Exercise requirements
Turn the material, starting with the line that contains "Given: Select the" and going on through the line that contains "Looking at the", into a Markdown table with the columns Row and Line, numbering each line and leaving out blank ones.

Task inputs
....

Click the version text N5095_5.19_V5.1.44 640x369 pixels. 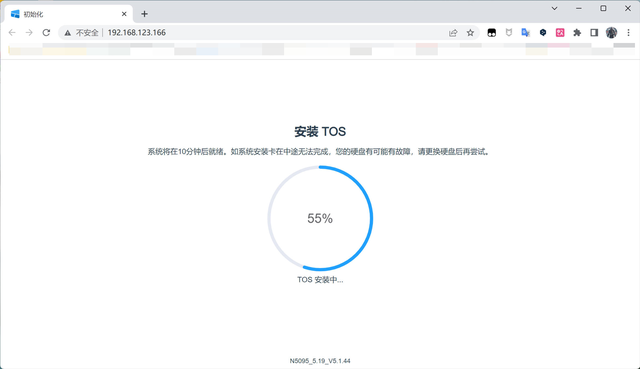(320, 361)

....

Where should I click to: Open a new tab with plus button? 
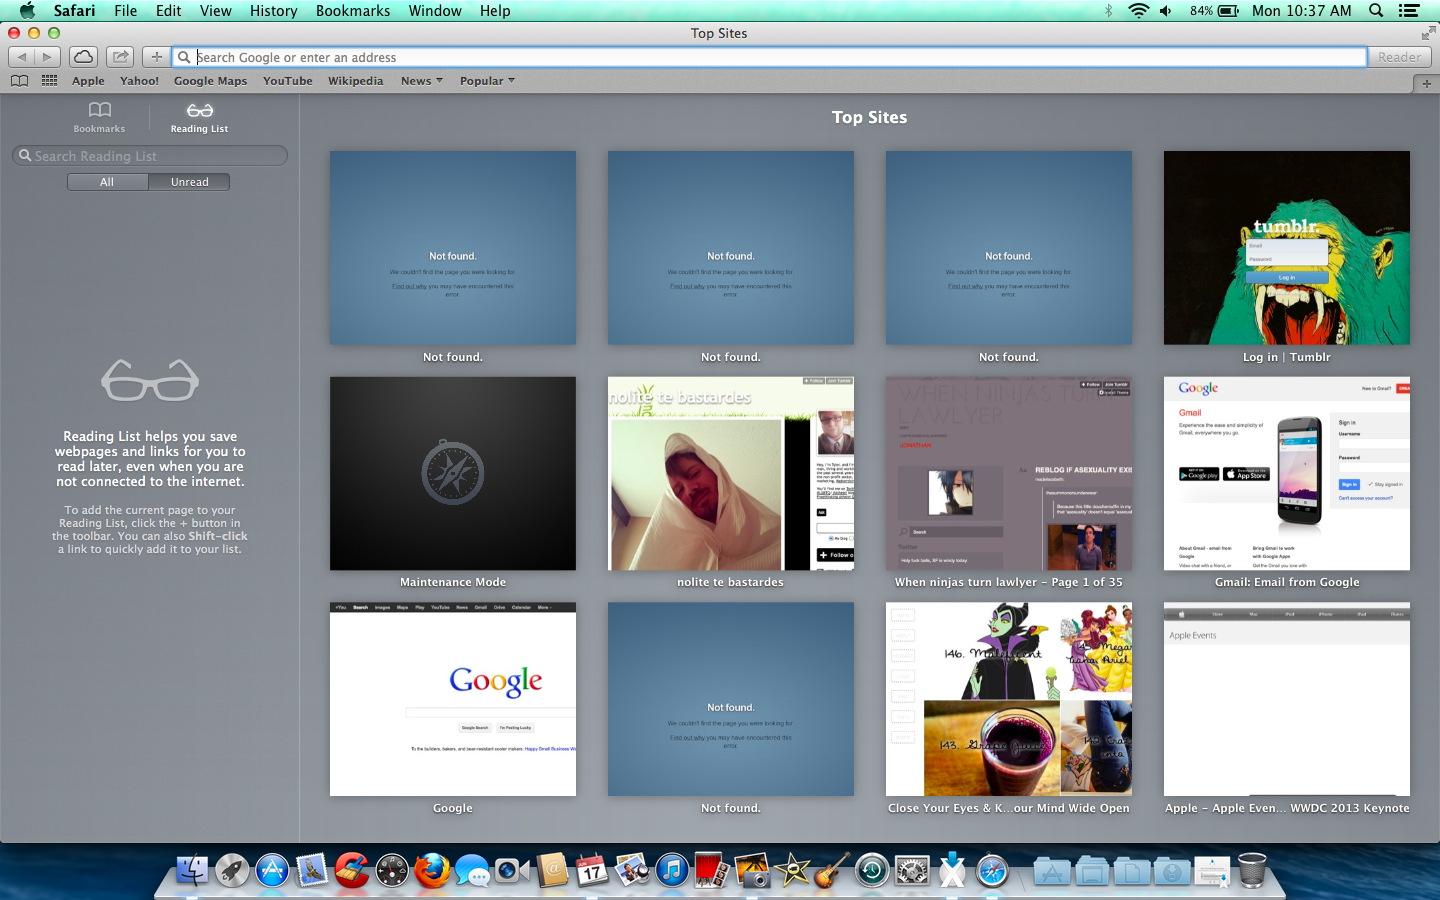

....

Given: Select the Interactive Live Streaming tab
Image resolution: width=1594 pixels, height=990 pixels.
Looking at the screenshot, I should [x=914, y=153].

....

Written answer
| Row | Line |
|---|---|
| 1 | Given: Select the Interactive Live Streaming tab |
| 2 | Image resolution: width=1594 pixels, height=990 pixels. |
| 3 | Looking at the screenshot, I should [x=914, y=153]. |